Saturday 27 May 2023


The mid-morning light streams in illuminating the gentle flecks of dust and remarkable wall paintings of St John the Baptist church Inglesham. We can see 
St Christopher as he was portrayed in the 1200’s and make out some of The Ten Commandments above the nave arch.


Box Pews, overseen by an equally grand pulpit, all faded and polished by time. Worship from wonderful Book of Common Prayer (1662) was given and received by all who sat in this wonderful church.


Sit, think, absorb the walls, roof and furniture of this special place now cared for by the Churches Conservation Trust and loved by many, judging from the visitor’s book by the door.


Miss not the Saxon stone Madonna and Child in the south wall.


All within striking distance of Lechlade and Faringdon.


Peaceful interior 

An excellent more measured story of this church by Churches Conservation Trust is here.

by John Piper who visited Inglesham in 1948

Friday 12 May 2023


A couple of miles south of us is the hamlet of Stoke Purton a few miles further is  Purton village. 


Seeking a new route for a Rosie walk we headed to Stoke Purton and walked along a No Through Road road. The OS map indicated something called a Salts Hole. We came upon it. There was a low gate in a thick hedge secured by a stout combination lock. About a hundred metres beyond stood a Victorian gothic hexagonal building with a stout door, elegant gabled roof.  Around this summerhouse-like building undergrowth, trees and bushes battled for supremacy.


This was Salts Hole, a Victorian spa, written about by Katharine M. Jordan in Seven Wiltshire Wells and their Folklore.


We saw the stone plaque over the door of what was the pump room.



For local people around here used saline water from the spring to cure many ills.


In 1850s its owner drained the area and fenced off the spring. People soon broke the railings anxious for the heating waters, for there was no Boots in Cricklade or Lloyds in Purton at that time.

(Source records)
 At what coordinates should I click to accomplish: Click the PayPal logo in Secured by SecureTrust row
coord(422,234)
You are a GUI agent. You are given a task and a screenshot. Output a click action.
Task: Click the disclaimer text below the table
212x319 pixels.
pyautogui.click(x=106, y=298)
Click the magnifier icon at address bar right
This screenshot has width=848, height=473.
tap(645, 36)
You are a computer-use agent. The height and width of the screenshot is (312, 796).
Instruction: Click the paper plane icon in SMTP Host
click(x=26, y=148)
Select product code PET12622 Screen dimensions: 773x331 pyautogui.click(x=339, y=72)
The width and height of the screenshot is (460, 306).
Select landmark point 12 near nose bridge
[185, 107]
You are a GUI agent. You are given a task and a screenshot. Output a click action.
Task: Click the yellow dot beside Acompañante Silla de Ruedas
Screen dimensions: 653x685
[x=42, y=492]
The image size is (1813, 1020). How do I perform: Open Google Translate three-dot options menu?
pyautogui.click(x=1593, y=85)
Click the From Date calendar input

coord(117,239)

§ **To-do list**:
**A.** Repeat the countryside diary word for word from "Sit, think, absorb" to "by the door.".
**B.** Pick up the countryside diary after its final sentence and carry on writing it.
The entries are material kept apart from the countryside diary.

§ **The results**:
**A.**
Sit, think, absorb the walls, roof and furniture of this special place now cared for by the Churches Conservation Trust and loved by many, judging from the visitor’s book by the door.

**B.**
In her text © Katharine M. Jordan (1998) she tells 

“It is curious, by the way, that the only structural part of the pump-house to have disappeared should be the doors. It is well-known in Wiltshire that they have no doors in Purton: so much so that, should you forget to close the door behind you, the cry goes up: ‘D’you come from Purton?’


I can testify to this having met two lovely local ladies in Purton village churchyard this morning; they corroborated the saying ‘D’you come from Purton?’. However curiously enough they had not heard of the Salts Hole a few miles away. 


Complete source for Jordan’s text:


I have ordered a copy of Folklore of Ancient Wiltshire, 1990

by Katharine M. Jordan and eagerly await more discoveries hereabouts.

Wednesday 3 May 2023


Built by the Knights Templars - All Saints Down Ampney

Almost asleep, in spite of being so close to the A419 Cirencester to Swindon superhighway, is Down Ampney Village. It is best known as the birthplace of composer Ralph Vaughan Williams. 


During WWII Down Ampney was home to the Royal Airforce 1944 until 1947. From here the 3rd Parachute Brigade were dropped in Normandy. And forces who flew from here were active in Arnhem and the Rhine Crossing.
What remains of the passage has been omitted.